*** SOURCE MATERIAL Section Begins ***

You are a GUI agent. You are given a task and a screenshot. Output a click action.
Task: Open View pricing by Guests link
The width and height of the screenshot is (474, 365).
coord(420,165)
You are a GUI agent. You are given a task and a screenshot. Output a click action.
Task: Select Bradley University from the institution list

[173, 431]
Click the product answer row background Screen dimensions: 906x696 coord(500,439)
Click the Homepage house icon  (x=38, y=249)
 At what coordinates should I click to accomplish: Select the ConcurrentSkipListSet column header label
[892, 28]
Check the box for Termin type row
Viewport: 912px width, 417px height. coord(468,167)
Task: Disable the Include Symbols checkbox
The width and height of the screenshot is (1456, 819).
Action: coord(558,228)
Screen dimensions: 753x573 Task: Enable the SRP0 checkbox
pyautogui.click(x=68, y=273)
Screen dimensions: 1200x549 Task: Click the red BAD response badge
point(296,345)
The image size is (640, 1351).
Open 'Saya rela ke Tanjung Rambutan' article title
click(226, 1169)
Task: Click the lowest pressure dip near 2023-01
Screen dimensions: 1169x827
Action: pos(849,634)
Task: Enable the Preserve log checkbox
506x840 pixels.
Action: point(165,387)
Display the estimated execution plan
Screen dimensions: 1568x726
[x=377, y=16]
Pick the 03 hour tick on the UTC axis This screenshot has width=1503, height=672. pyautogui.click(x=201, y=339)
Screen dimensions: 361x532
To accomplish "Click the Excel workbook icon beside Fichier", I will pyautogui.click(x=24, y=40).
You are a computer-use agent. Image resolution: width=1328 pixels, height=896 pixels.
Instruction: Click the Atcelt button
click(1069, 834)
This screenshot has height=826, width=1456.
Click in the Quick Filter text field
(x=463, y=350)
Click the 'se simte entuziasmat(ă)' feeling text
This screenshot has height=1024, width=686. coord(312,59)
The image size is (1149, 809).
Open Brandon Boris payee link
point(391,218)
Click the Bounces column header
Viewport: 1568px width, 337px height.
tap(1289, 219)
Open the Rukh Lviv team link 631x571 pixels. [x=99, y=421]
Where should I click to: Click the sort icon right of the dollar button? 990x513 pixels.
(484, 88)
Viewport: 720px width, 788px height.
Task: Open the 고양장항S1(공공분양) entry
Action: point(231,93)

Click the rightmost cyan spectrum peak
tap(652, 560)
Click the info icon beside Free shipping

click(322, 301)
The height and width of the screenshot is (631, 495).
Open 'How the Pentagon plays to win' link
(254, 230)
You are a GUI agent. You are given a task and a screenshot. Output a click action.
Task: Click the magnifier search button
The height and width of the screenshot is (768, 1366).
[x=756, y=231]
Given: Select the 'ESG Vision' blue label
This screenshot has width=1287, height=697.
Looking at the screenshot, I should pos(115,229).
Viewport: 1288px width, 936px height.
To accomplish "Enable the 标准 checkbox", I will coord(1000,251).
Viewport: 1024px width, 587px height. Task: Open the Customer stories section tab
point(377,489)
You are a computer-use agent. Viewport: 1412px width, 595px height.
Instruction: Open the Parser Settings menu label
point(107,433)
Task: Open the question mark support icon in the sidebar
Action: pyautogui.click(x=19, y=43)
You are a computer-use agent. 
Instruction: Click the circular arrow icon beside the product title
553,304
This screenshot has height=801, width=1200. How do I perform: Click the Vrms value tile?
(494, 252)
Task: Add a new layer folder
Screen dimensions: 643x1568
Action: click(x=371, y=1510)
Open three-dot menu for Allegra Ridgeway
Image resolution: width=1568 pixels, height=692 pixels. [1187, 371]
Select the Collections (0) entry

*** SOURCE MATERIAL Section Ends ***

▸ EXERCISE
Reproduce each entry above exactly, keeping every character.

▸ ANSWER SECTION
You are a GUI agent. You are given a task and a screenshot. Output a click action.
Task: Open View pricing by Guests link
The width and height of the screenshot is (474, 365).
coord(420,165)
You are a GUI agent. You are given a task and a screenshot. Output a click action.
Task: Select Bradley University from the institution list

[173, 431]
Click the product answer row background Screen dimensions: 906x696 coord(500,439)
Click the Homepage house icon  (x=38, y=249)
 At what coordinates should I click to accomplish: Select the ConcurrentSkipListSet column header label
[892, 28]
Check the box for Termin type row
Viewport: 912px width, 417px height. coord(468,167)
Task: Disable the Include Symbols checkbox
The width and height of the screenshot is (1456, 819).
Action: coord(558,228)
Screen dimensions: 753x573 Task: Enable the SRP0 checkbox
pyautogui.click(x=68, y=273)
Screen dimensions: 1200x549 Task: Click the red BAD response badge
point(296,345)
The image size is (640, 1351).
Open 'Saya rela ke Tanjung Rambutan' article title
click(226, 1169)
Task: Click the lowest pressure dip near 2023-01
Screen dimensions: 1169x827
Action: pos(849,634)
Task: Enable the Preserve log checkbox
506x840 pixels.
Action: point(165,387)
Display the estimated execution plan
Screen dimensions: 1568x726
[x=377, y=16]
Pick the 03 hour tick on the UTC axis This screenshot has width=1503, height=672. pyautogui.click(x=201, y=339)
Screen dimensions: 361x532
To accomplish "Click the Excel workbook icon beside Fichier", I will pyautogui.click(x=24, y=40).
You are a computer-use agent. Image resolution: width=1328 pixels, height=896 pixels.
Instruction: Click the Atcelt button
click(1069, 834)
This screenshot has height=826, width=1456.
Click in the Quick Filter text field
(x=463, y=350)
Click the 'se simte entuziasmat(ă)' feeling text
This screenshot has height=1024, width=686. coord(312,59)
The image size is (1149, 809).
Open Brandon Boris payee link
point(391,218)
Click the Bounces column header
Viewport: 1568px width, 337px height.
tap(1289, 219)
Open the Rukh Lviv team link 631x571 pixels. [x=99, y=421]
Where should I click to: Click the sort icon right of the dollar button? 990x513 pixels.
(484, 88)
Viewport: 720px width, 788px height.
Task: Open the 고양장항S1(공공분양) entry
Action: point(231,93)

Click the rightmost cyan spectrum peak
tap(652, 560)
Click the info icon beside Free shipping

click(322, 301)
The height and width of the screenshot is (631, 495).
Open 'How the Pentagon plays to win' link
(254, 230)
You are a GUI agent. You are given a task and a screenshot. Output a click action.
Task: Click the magnifier search button
The height and width of the screenshot is (768, 1366).
[x=756, y=231]
Given: Select the 'ESG Vision' blue label
This screenshot has width=1287, height=697.
Looking at the screenshot, I should pos(115,229).
Viewport: 1288px width, 936px height.
To accomplish "Enable the 标准 checkbox", I will coord(1000,251).
Viewport: 1024px width, 587px height. Task: Open the Customer stories section tab
point(377,489)
You are a computer-use agent. Viewport: 1412px width, 595px height.
Instruction: Open the Parser Settings menu label
point(107,433)
Task: Open the question mark support icon in the sidebar
Action: pyautogui.click(x=19, y=43)
You are a computer-use agent. 
Instruction: Click the circular arrow icon beside the product title
553,304
This screenshot has height=801, width=1200. How do I perform: Click the Vrms value tile?
(494, 252)
Task: Add a new layer folder
Screen dimensions: 643x1568
Action: click(x=371, y=1510)
Open three-dot menu for Allegra Ridgeway
Image resolution: width=1568 pixels, height=692 pixels. [1187, 371]
Select the Collections (0) entry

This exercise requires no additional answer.